Wyspa Lampedusa jest najbliższym Afryki terytorium Włoch, a więc najłatwiej przedostać się na nią z pobliskiej Tunezji. Premier Włoch wezwała by wprowadzono w życie nowe porozumienie Unii Europejskiej z Tunezją w sprawie ukrócenia przemytu nielegalnych imigrantów i by przesłano obiecane temu krajowi fundusze. Jednocześnie zaprosiła szefową Komisji Europejskiej do odwiedzenia z nią wyspy, by mogła się przekonać o panujących tam warunkach.

Oczywiście Włochy i Europa nie mogą przyjmować tego masowego napływu ludzi, zwłaszcza wówczas, gdy te przypływy imigrantów są zarządzane przez pozbawionych skrupułów nielegalnych handlarzy” – stwierdziła Meloni. Współrządząca z Meloni Liga Północy krytykuje porozumienie Unii Europejskiej z Tunezją, twierdząc, że okazało się ono fiaskiem. Sama premier zapowiedziała podjęcie szeregu środków przeciwko nielegalnej emigracji i handlarzom, ostrzegając, że nielegalni uchodźcy będą zatrzymywani i repatriowani.

W piątek Lampedusę odwiedziła prawicowa polityk Marion Marechal, krewna Marine Le Pen, by okazać wsparcie dla Włoch, które jej zdaniem zostały przez Europę zostawione sobie samym. „Lampedusa dzisiaj i granice Włoch to granice całej Europy – powiedziała dziennikarzom. – Musimy zmienić politykę UE, by pomóc włoskiemu rządowi, który dzisiaj jest sam w obliczu tego kryzysu”.

Centrum włoskiego Czerwonego Krzyża ma zdolność obsłużyć na Lampedusie ok. 400 osób, tymczasem tylko w piątek rano znalazło się w nim 3.800 osób.
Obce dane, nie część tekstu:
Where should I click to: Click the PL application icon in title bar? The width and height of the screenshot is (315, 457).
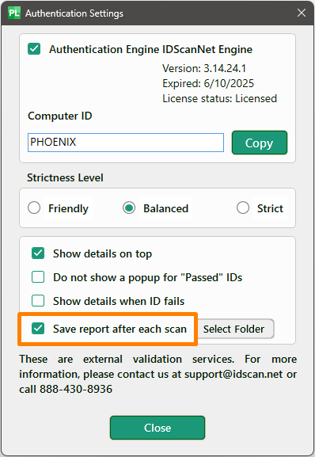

Z kolei według statystyk Ministerstwa Spraw Wewnętrznych w porównaniu do tego samego okresu zeszłego roku do Włoch przybyło łodziami ok. dwukrotnie więcej imigrantów: 126.000 (w zeszłym roku: 66.000). Dla porównania w 2021 r. było to 42.000 osób. Jeśli nic się nie zmieni, może to oznaczać, że liczba imigrantów zbliży się do tej rekordowej z 2016 r. lub ją przekroczy. Wynosiła ona wówczas pod koniec września 132.000 osób, by na koniec roku osiągnąć liczbę 181.000.